• [RECORDS FOR THE TASK]
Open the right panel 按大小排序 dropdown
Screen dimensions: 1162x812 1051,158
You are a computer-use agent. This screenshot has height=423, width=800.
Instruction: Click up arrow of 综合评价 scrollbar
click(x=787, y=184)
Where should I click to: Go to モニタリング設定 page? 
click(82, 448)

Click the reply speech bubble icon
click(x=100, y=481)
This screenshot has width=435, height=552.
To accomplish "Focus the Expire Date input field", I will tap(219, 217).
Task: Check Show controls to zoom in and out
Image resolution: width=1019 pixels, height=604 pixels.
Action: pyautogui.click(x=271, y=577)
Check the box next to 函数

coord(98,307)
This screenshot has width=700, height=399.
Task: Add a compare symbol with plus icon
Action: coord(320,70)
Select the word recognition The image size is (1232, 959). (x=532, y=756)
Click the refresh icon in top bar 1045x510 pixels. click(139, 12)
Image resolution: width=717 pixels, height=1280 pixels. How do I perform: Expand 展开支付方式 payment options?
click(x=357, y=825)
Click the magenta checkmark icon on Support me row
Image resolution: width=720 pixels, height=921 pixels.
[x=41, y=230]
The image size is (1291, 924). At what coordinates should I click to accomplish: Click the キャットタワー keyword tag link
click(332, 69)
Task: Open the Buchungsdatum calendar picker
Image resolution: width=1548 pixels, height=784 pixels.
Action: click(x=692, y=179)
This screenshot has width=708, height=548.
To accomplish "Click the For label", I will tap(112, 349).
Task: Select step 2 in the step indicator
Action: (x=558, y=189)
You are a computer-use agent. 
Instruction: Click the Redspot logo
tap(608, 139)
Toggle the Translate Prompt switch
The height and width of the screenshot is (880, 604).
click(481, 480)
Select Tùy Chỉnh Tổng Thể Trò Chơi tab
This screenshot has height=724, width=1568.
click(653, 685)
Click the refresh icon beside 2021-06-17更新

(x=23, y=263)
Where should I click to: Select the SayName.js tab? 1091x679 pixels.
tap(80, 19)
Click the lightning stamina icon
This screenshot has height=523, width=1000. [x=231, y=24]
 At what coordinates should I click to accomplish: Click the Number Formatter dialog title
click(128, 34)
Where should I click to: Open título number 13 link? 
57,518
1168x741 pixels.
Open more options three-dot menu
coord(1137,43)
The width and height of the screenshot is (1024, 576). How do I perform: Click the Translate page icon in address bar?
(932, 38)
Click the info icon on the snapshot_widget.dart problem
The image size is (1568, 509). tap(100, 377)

• [EXERCISE PROMPT] Output the entire set of records exactly as shown.

• [WRITTEN RESPONSE]
Open the right panel 按大小排序 dropdown
Screen dimensions: 1162x812 1051,158
You are a computer-use agent. This screenshot has height=423, width=800.
Instruction: Click up arrow of 综合评价 scrollbar
click(x=787, y=184)
Where should I click to: Go to モニタリング設定 page? 
click(82, 448)

Click the reply speech bubble icon
click(x=100, y=481)
This screenshot has width=435, height=552.
To accomplish "Focus the Expire Date input field", I will tap(219, 217).
Task: Check Show controls to zoom in and out
Image resolution: width=1019 pixels, height=604 pixels.
Action: pyautogui.click(x=271, y=577)
Check the box next to 函数

coord(98,307)
This screenshot has width=700, height=399.
Task: Add a compare symbol with plus icon
Action: coord(320,70)
Select the word recognition The image size is (1232, 959). (x=532, y=756)
Click the refresh icon in top bar 1045x510 pixels. click(139, 12)
Image resolution: width=717 pixels, height=1280 pixels. How do I perform: Expand 展开支付方式 payment options?
click(x=357, y=825)
Click the magenta checkmark icon on Support me row
Image resolution: width=720 pixels, height=921 pixels.
[x=41, y=230]
The image size is (1291, 924). At what coordinates should I click to accomplish: Click the キャットタワー keyword tag link
click(332, 69)
Task: Open the Buchungsdatum calendar picker
Image resolution: width=1548 pixels, height=784 pixels.
Action: click(x=692, y=179)
This screenshot has width=708, height=548.
To accomplish "Click the For label", I will tap(112, 349).
Task: Select step 2 in the step indicator
Action: (x=558, y=189)
You are a computer-use agent. 
Instruction: Click the Redspot logo
tap(608, 139)
Toggle the Translate Prompt switch
The height and width of the screenshot is (880, 604).
click(481, 480)
Select Tùy Chỉnh Tổng Thể Trò Chơi tab
This screenshot has height=724, width=1568.
click(653, 685)
Click the refresh icon beside 2021-06-17更新

(x=23, y=263)
Where should I click to: Select the SayName.js tab? 1091x679 pixels.
tap(80, 19)
Click the lightning stamina icon
This screenshot has height=523, width=1000. [x=231, y=24]
 At what coordinates should I click to accomplish: Click the Number Formatter dialog title
click(128, 34)
Where should I click to: Open título number 13 link? 
57,518
1168x741 pixels.
Open more options three-dot menu
coord(1137,43)
The width and height of the screenshot is (1024, 576). How do I perform: Click the Translate page icon in address bar?
(932, 38)
Click the info icon on the snapshot_widget.dart problem
The image size is (1568, 509). tap(100, 377)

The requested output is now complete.